#### [TASK DETAILS]
Give a verbatim copy of the data, leaving the pictures out.

#### [GIVEN DATA]
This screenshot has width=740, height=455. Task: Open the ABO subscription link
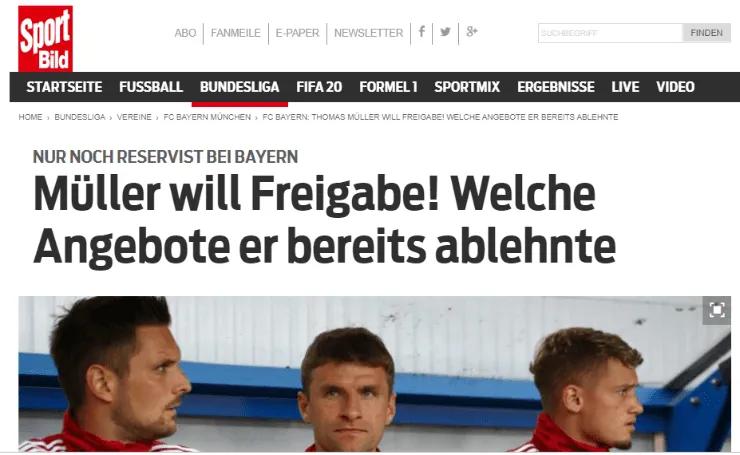point(185,33)
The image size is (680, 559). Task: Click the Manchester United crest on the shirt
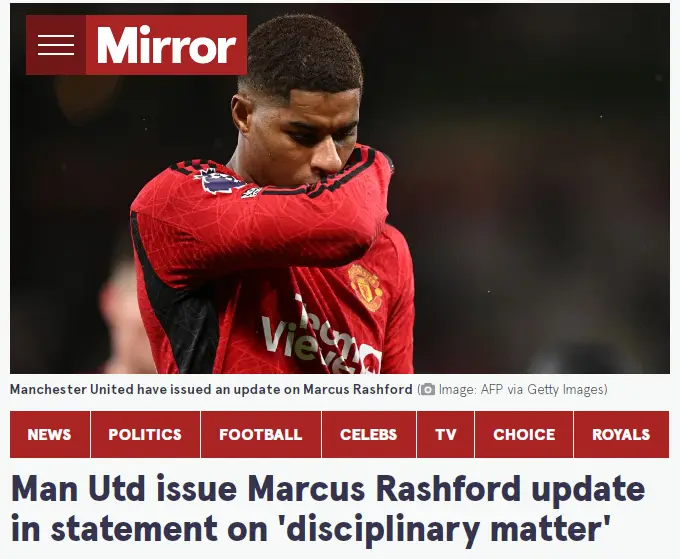(x=365, y=287)
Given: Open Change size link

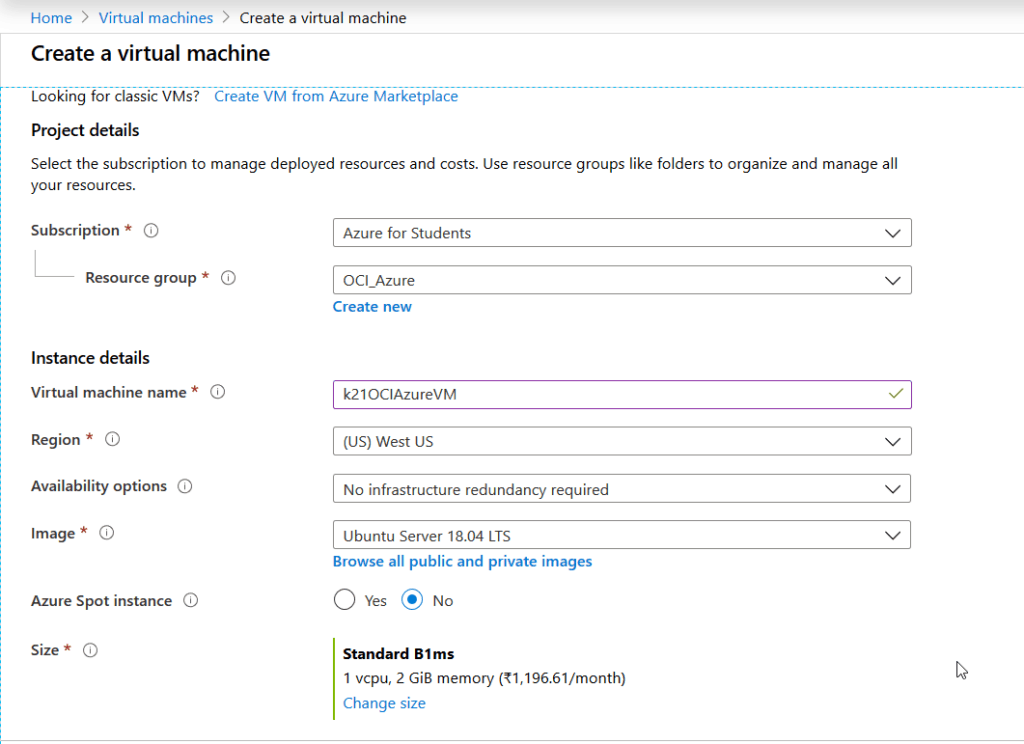Looking at the screenshot, I should [x=384, y=703].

#### [WRITTEN RESPONSE]
This screenshot has width=740, height=455. Task: Open the ABO subscription link
point(185,33)
The image size is (680, 559). Task: Click the Manchester United crest on the shirt
(x=365, y=287)
Given: Open Change size link

Looking at the screenshot, I should [x=384, y=703].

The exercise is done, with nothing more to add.